-- Dataset records follows --

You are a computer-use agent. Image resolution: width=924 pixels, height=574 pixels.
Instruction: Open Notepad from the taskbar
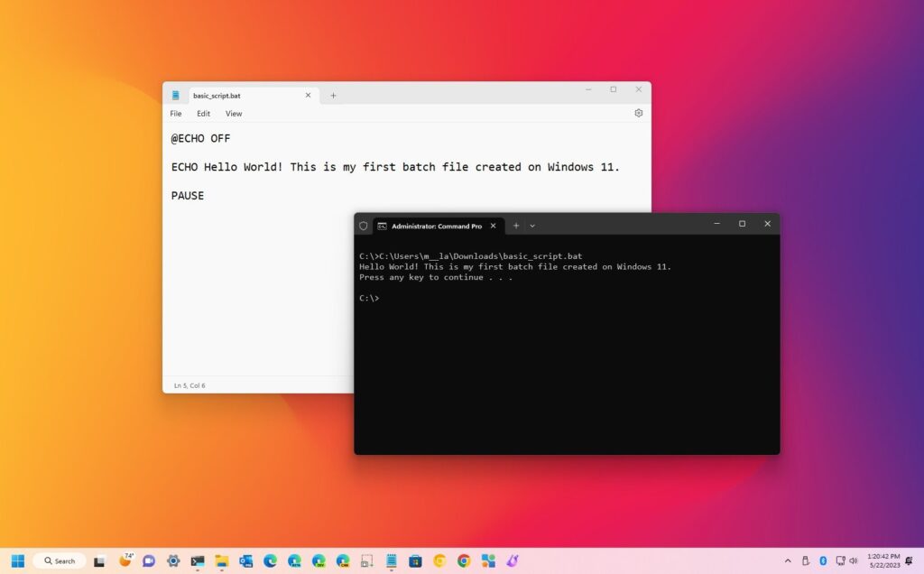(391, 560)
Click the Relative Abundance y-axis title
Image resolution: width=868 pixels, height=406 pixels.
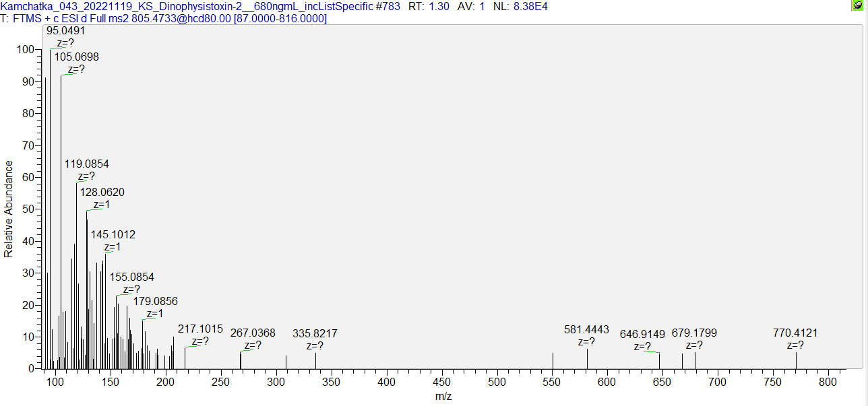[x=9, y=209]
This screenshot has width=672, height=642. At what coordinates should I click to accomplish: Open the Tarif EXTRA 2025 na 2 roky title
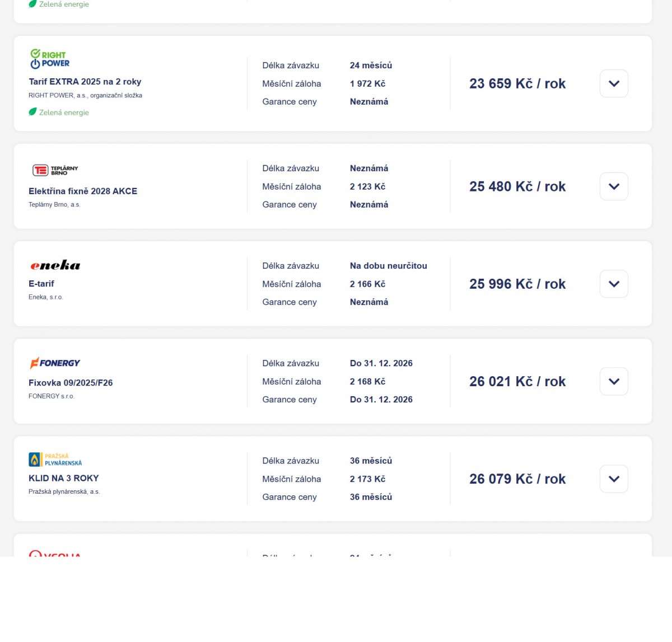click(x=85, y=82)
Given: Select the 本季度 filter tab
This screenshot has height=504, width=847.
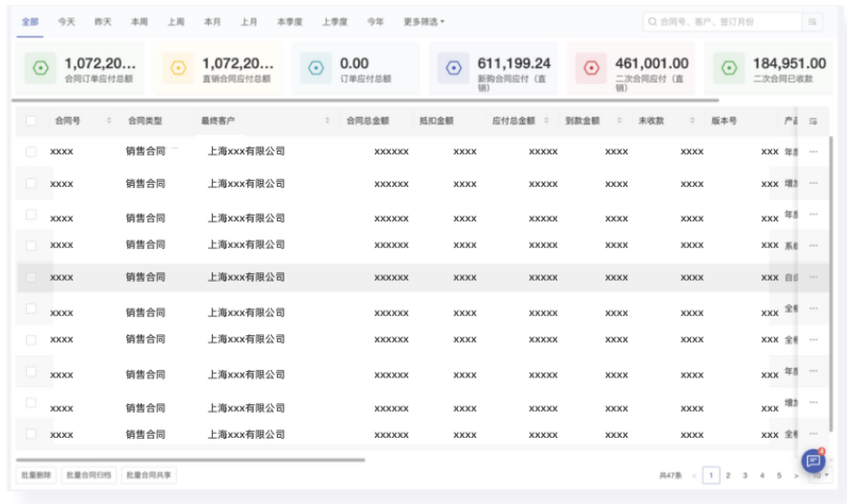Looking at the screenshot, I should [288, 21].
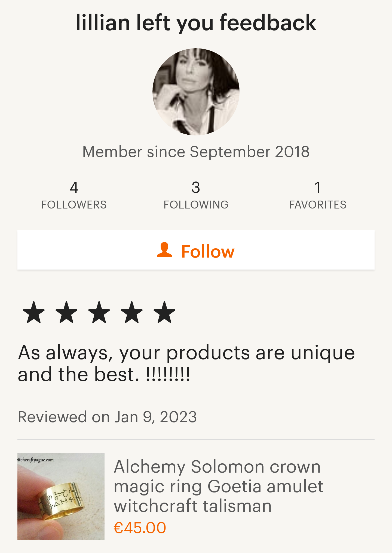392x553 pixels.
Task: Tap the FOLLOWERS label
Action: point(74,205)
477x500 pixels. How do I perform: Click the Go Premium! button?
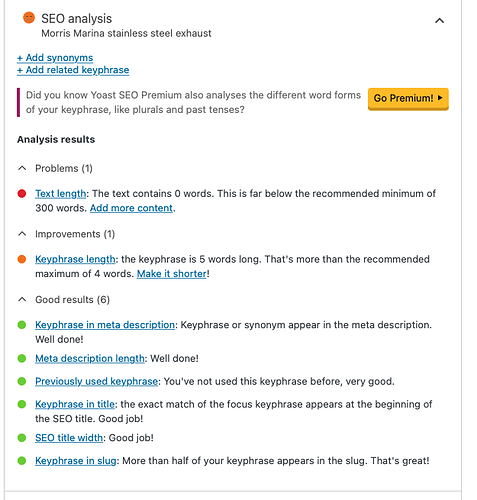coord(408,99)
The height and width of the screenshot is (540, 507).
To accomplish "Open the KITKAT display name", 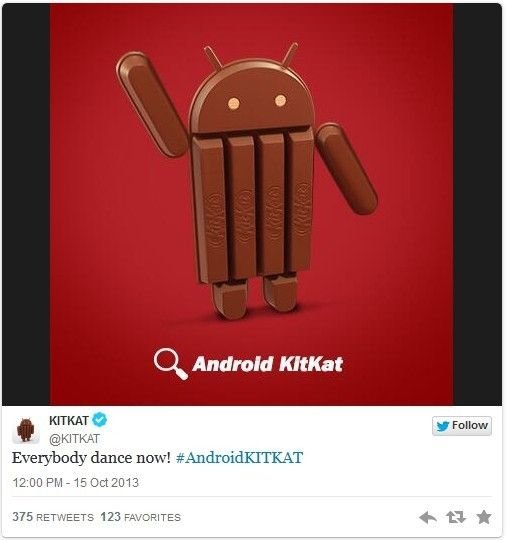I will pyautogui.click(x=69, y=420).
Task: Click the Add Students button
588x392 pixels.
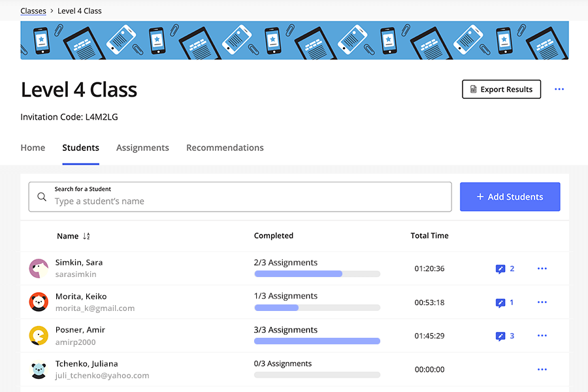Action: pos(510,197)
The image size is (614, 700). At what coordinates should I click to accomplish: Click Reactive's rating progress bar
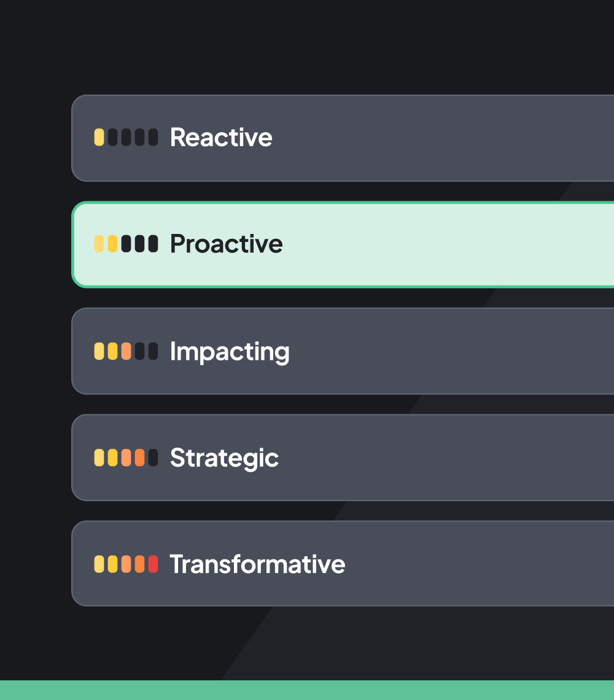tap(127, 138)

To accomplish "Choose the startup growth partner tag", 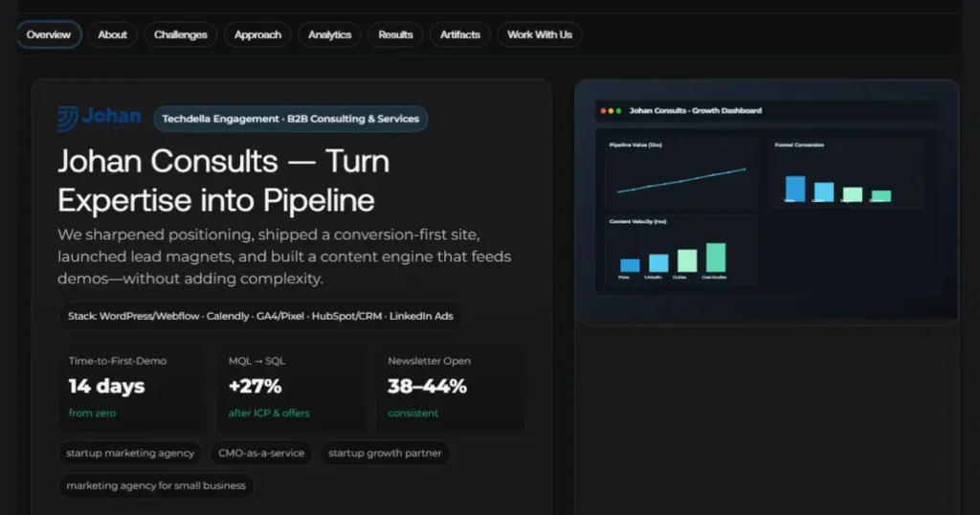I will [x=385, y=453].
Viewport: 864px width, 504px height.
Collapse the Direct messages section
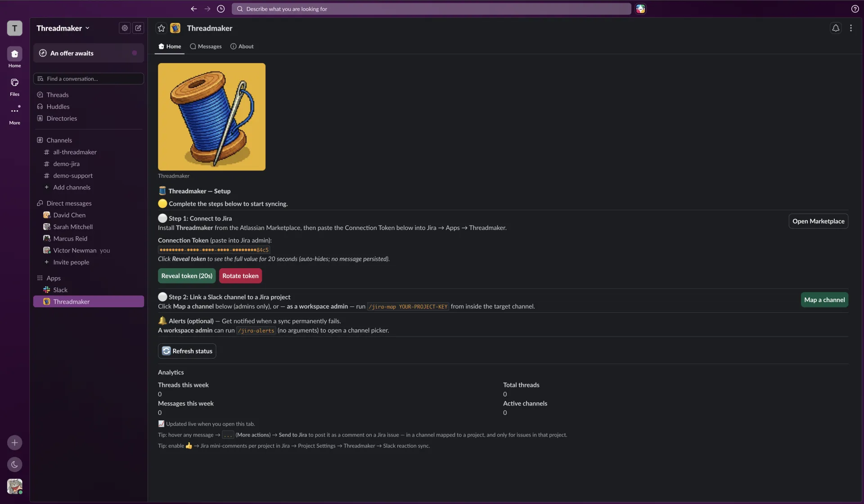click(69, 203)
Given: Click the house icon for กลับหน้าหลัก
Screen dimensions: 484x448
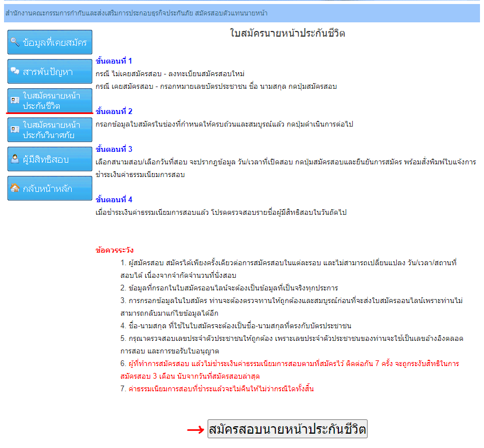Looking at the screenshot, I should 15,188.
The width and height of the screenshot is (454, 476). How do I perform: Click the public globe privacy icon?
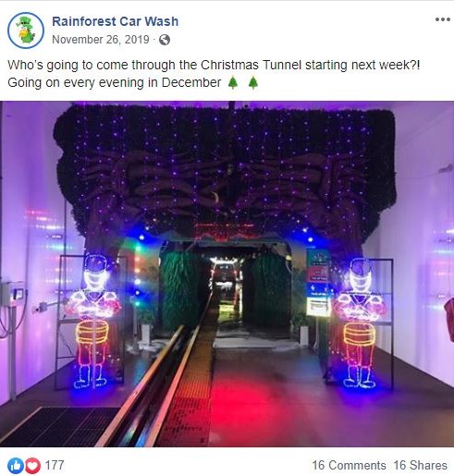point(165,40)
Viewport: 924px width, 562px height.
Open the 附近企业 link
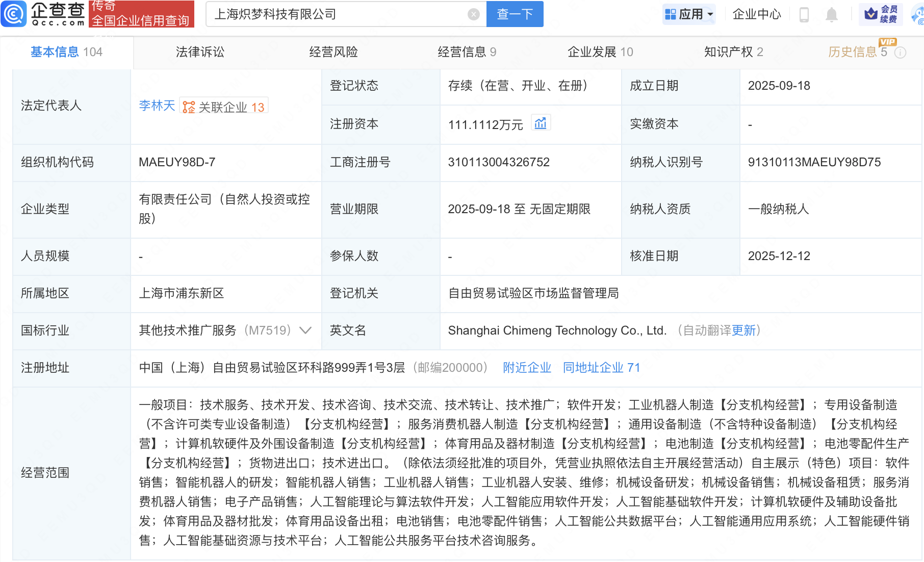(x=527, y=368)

-- Dataset records concluded --

▶ **What the task requires**
Look through the records and copy every line that has the word "Given".

▶ **Solution to the exercise**
Given: Select the 本季度 filter tab
Given: Click the house icon for กลับหน้าหลัก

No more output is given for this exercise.